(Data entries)
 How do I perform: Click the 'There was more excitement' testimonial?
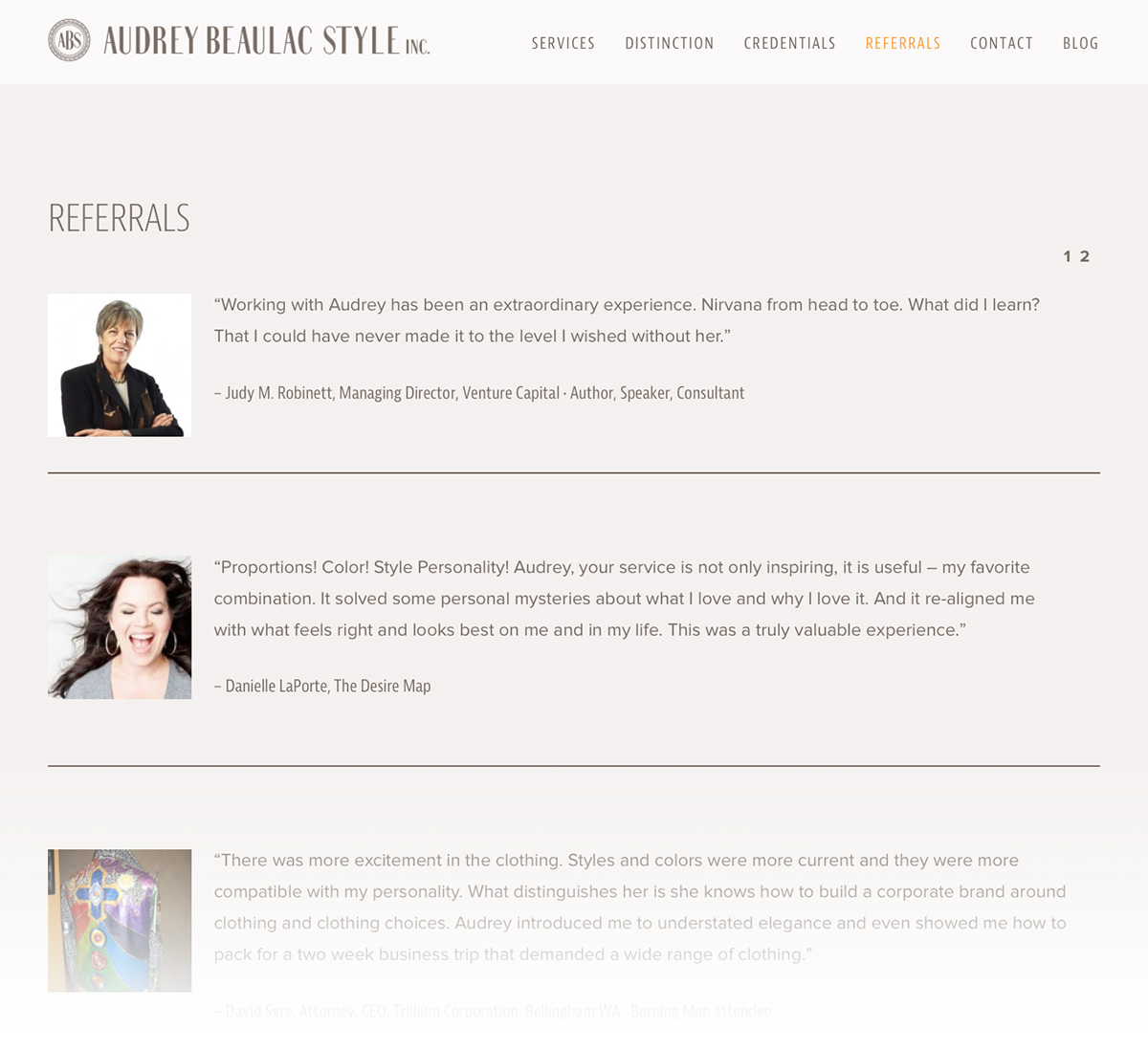coord(640,908)
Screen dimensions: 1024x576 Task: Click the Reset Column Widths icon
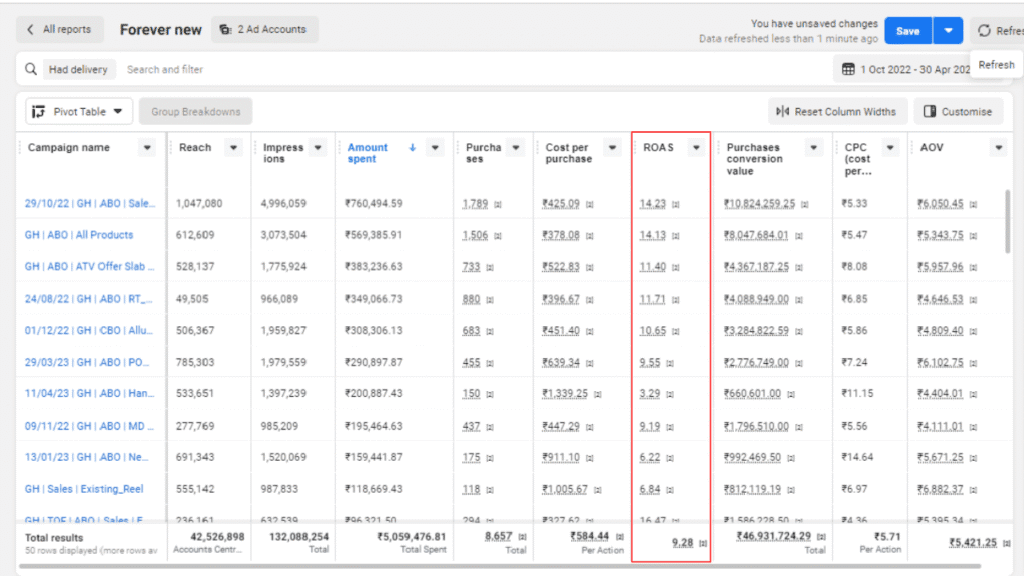tap(783, 112)
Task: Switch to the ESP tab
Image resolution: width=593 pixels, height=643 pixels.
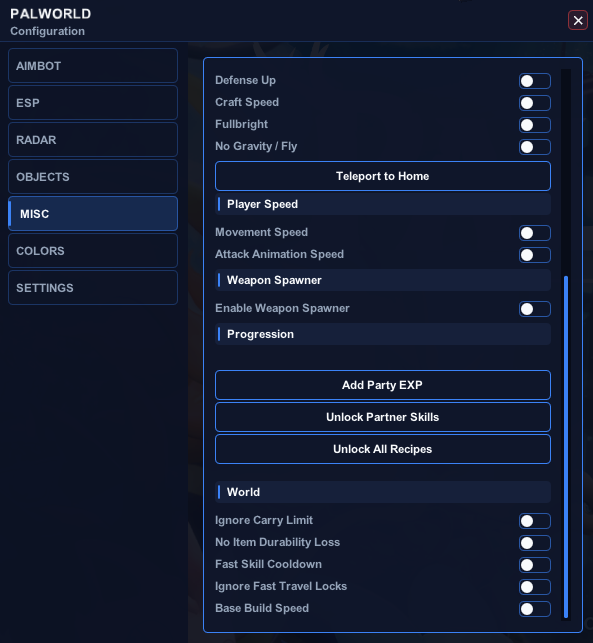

(Task to complete) Only the lines from the one containing "Task: Switch to the ESP tab" through the final line of the data are to be written out, exactly as they stand and without pictures.

(Problem solution)
Task: Switch to the ESP tab
Image resolution: width=593 pixels, height=643 pixels.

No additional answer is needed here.